Billings v. Tolland County Mutual Fire Insurance Co.

Waite, J.

Two exceptions have been taken to the charge given to the jury in the court below.

*144The first is, that the words in the policy, “ all the above barns are used for hay, straw, grain unthreshed, stabling and shelter”-are a warranty that the buildings should be used in that manner, and in no other.

But we do not so understand the language of that instrument. The clause was inserted merely for the purpose of giving a description of the buildings insured, and not to limit their use or to deprive the plaintiff of the enjoyment of his property in the same manner as buildings of that description are generally used and enjoyed. Had they been described as painted white, no one would contend that such a description would make it necessary for the insured always to keep them of that colour, or that the obligation of the insured would be at an end as soon as the paint had become worn off and gone .And the reason is obvious. Such a description would be construed merely as such, and not as a warranty that the buildings should always be kept painted.

It was indeed competent for the defendants, in the policy, to limit their liability, and prescribe in what manner the buildings, during the continuance of the policy, should be used. And the plaintiff, by the acceptance of the defendants’ obligation, upon such terms, would be bound by them.

To some extent, this has been done, in the present case. It was provided, that “ no ashes should be kept in any part of the buildings.” The keeping of ashes, contrary to that provision, would destroy the obligation of the contract. But this provision differs materially from the former. One is a prohibition-the other, a description, or at most, a warranty that the buildings, at the time they were insured, were such as they were described to be in the policy.

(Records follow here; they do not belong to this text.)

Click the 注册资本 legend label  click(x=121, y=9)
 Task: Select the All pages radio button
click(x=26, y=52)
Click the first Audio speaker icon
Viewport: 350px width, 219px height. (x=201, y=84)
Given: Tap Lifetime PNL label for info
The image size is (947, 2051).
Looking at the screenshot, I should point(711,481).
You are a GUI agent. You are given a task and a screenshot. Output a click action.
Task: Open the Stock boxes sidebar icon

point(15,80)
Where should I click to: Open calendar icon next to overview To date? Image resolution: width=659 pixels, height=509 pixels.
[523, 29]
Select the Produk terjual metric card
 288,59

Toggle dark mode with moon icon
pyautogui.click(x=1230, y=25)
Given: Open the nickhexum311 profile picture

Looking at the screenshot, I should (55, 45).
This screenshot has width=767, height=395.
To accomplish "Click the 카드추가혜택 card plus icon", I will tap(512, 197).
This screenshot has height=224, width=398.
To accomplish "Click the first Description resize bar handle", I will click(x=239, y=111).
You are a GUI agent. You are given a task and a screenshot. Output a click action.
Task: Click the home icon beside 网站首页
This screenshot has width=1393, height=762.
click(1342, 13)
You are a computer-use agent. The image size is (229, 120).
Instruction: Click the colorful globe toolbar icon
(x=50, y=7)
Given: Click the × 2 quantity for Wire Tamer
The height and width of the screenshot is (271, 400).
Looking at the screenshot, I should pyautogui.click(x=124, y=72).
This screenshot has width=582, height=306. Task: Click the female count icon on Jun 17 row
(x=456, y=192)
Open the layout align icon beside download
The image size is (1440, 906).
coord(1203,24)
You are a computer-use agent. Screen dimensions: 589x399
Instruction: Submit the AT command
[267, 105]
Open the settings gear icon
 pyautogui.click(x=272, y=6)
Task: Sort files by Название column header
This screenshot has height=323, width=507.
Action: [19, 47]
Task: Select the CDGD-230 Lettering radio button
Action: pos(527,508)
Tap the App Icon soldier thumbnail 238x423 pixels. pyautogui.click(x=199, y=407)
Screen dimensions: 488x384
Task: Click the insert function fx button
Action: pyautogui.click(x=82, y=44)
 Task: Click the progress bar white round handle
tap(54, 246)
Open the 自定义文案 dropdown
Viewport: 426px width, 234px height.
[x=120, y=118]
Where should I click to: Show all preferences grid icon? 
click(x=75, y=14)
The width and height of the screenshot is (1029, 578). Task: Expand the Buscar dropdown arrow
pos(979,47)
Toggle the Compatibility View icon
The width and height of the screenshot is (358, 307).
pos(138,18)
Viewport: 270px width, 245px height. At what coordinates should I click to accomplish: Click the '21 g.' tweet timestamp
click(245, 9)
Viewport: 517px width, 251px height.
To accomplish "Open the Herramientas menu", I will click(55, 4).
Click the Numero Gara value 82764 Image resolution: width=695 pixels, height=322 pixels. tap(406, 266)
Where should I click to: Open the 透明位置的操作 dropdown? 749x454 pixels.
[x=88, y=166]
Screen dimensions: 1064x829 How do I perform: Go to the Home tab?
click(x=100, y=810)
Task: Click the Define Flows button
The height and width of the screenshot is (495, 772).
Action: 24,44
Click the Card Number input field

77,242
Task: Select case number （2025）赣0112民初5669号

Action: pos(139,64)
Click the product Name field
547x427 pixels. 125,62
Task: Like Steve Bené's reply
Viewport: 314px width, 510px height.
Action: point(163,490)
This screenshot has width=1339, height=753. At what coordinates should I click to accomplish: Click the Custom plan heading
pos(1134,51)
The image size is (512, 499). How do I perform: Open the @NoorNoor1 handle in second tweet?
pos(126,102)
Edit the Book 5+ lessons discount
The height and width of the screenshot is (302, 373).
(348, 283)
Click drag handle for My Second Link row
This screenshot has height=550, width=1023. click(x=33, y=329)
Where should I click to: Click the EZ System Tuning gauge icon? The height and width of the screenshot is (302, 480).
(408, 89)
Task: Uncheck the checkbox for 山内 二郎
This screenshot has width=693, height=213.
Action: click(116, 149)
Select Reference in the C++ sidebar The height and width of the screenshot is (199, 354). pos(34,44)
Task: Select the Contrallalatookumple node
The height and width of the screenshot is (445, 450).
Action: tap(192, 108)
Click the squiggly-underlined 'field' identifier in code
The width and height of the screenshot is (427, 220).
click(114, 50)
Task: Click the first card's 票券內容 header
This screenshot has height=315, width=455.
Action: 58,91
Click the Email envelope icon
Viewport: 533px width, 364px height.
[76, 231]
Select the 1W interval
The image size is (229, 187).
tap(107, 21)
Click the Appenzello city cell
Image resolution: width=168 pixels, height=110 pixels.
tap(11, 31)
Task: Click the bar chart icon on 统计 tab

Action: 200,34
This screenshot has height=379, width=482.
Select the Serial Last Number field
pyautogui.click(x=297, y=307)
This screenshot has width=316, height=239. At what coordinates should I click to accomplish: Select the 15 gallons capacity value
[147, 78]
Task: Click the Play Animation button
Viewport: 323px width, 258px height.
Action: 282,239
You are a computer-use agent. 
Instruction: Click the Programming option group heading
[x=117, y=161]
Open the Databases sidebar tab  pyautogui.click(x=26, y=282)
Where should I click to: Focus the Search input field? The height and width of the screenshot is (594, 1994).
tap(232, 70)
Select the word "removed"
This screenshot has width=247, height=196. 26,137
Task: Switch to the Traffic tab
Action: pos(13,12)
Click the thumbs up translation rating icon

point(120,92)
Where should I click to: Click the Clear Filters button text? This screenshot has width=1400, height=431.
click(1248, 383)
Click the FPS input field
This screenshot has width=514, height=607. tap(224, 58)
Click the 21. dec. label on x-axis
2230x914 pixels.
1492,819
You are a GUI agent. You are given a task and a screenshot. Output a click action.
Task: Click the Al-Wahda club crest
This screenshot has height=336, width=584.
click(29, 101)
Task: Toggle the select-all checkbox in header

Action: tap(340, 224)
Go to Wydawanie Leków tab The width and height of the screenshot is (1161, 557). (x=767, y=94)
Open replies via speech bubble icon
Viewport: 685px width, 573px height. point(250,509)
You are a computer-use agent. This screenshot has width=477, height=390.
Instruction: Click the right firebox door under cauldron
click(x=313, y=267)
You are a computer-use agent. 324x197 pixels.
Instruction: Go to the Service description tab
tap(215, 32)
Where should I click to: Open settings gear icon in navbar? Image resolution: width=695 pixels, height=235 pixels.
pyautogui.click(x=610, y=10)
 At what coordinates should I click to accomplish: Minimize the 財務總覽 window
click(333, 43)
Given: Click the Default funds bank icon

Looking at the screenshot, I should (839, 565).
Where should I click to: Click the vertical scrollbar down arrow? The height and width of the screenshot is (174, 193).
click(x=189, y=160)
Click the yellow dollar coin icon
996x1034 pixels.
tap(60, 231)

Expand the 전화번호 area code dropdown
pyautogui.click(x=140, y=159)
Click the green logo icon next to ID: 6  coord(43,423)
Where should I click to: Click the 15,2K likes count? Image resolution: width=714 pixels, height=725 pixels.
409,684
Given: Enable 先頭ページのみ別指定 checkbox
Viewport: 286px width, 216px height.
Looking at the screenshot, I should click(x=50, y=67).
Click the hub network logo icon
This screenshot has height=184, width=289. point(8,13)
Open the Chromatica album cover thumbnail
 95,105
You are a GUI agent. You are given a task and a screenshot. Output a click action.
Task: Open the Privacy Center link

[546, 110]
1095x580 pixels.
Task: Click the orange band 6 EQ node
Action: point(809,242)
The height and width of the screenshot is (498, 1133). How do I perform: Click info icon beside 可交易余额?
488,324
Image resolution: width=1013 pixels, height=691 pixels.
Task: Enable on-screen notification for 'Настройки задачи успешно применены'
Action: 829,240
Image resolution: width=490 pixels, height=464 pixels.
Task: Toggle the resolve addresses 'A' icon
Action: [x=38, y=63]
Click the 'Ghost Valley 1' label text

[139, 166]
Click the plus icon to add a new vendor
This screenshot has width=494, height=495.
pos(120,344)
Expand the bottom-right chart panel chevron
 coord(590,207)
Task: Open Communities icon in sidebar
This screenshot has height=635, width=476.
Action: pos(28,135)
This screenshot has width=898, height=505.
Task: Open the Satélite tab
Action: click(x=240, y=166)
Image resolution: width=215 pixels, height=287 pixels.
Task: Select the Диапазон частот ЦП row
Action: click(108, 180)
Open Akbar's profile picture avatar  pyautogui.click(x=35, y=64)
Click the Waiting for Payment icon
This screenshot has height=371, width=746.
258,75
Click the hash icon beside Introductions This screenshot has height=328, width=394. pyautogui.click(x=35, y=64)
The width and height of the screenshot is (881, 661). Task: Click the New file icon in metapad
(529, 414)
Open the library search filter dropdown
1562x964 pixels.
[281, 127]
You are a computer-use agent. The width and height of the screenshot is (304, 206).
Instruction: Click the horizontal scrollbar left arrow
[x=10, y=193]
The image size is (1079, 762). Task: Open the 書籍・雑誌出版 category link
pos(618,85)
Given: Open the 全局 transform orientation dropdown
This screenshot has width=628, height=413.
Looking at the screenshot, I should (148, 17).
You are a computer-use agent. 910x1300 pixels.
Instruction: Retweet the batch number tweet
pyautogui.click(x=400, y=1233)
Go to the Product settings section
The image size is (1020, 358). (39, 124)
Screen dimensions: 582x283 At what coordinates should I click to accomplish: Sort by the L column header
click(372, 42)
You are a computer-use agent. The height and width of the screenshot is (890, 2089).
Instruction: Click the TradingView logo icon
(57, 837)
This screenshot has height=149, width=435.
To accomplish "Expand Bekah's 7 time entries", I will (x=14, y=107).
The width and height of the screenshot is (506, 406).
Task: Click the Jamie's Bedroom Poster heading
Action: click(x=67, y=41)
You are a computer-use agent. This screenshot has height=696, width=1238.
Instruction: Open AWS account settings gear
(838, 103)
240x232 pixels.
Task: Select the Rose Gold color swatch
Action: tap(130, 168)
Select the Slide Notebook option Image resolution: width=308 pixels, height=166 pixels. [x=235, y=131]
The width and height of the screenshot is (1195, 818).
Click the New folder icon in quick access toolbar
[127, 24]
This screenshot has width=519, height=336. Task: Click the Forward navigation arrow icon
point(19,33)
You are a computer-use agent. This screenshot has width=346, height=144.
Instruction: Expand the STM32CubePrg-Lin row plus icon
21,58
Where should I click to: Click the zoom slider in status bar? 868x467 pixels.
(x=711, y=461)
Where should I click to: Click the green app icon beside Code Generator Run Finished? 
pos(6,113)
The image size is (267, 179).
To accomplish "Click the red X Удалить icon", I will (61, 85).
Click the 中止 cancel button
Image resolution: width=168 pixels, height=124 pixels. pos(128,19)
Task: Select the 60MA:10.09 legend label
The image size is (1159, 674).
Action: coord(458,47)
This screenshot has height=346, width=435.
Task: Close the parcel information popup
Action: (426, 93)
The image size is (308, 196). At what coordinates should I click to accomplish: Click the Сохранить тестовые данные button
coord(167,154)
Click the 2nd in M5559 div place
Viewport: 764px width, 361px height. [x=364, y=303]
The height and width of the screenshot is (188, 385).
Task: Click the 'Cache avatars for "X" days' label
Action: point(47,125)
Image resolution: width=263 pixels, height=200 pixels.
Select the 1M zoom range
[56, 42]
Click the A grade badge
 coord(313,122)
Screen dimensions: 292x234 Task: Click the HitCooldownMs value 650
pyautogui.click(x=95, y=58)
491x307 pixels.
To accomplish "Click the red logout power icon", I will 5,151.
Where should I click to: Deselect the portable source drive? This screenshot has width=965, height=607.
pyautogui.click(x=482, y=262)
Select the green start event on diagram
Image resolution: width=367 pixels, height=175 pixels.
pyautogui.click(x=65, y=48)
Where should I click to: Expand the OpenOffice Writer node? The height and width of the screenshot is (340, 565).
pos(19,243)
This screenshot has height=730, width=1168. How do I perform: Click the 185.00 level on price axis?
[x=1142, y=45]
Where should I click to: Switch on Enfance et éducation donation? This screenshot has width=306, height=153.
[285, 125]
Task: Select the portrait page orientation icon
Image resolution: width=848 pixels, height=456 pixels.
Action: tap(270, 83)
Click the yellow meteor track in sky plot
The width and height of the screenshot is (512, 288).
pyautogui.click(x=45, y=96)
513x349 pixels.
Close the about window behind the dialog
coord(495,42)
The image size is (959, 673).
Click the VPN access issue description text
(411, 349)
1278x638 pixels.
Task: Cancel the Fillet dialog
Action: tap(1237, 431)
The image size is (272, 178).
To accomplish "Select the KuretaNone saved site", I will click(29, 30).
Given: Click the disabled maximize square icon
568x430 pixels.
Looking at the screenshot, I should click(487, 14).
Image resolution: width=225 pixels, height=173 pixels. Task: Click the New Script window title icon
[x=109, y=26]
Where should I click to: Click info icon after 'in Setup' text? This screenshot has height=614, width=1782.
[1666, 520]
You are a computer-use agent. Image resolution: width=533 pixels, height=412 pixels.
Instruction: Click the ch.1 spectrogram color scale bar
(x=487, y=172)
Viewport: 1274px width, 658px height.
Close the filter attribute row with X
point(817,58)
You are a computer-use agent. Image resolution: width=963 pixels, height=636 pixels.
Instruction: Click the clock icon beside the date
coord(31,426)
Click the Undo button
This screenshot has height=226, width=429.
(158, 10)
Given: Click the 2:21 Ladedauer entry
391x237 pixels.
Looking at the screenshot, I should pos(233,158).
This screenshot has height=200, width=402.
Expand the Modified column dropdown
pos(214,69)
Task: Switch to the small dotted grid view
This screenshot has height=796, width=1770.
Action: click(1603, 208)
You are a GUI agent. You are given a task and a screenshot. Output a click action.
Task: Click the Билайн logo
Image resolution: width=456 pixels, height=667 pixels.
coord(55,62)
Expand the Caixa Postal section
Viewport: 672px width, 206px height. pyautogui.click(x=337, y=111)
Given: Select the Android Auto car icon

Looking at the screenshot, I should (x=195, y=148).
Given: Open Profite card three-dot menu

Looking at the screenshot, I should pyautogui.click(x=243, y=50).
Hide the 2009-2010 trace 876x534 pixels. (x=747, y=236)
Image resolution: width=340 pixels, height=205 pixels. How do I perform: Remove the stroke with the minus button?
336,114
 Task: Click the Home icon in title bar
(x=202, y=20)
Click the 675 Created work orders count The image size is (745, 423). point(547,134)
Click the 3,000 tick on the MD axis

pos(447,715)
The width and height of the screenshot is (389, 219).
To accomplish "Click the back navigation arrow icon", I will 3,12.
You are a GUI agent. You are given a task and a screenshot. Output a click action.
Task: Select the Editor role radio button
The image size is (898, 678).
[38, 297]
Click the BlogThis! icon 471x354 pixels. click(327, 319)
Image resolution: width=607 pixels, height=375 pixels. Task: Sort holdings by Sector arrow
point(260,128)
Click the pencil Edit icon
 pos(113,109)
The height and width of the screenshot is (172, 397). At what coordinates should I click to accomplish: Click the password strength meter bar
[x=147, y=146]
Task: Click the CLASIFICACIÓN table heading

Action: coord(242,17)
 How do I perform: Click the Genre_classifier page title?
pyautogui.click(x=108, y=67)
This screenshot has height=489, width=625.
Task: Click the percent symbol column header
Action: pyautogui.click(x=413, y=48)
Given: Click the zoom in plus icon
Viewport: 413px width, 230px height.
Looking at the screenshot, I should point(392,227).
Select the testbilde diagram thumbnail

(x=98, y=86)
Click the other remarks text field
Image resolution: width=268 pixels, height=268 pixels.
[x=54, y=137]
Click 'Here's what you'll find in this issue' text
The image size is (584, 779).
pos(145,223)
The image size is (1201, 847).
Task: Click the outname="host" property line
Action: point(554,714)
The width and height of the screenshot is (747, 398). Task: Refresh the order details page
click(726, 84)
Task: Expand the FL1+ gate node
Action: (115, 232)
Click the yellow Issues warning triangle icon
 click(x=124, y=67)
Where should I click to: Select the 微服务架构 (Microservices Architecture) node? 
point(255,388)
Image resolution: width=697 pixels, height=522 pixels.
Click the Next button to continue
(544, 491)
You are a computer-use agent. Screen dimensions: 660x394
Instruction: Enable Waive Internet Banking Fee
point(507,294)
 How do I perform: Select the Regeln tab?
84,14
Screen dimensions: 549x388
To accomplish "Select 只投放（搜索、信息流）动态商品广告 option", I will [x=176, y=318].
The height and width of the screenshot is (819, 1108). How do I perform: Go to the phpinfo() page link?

2. In the next place, it is claimed, by the defendants, that as the insurance was upon buildings used in a particular way, the jury should have been instructed, that if the loss were occasioned by any other use, the plaintiff could not recover. The court informed the jury, that a single act or so, in the use of the buildings, which did not belong to the common, ordinary, and appropriate use, would not defeat the policy and prevent a recovery, unless such acts were fraudulent, or grossly careless, and if grossly careless, were also the cause of the loss. The defendants insist, that this instruction was wrong; that the plaintiff cannot recover, if *145the fire was occasioned by acts done by the plaintiff, not in the common and ordinary use of the buildings.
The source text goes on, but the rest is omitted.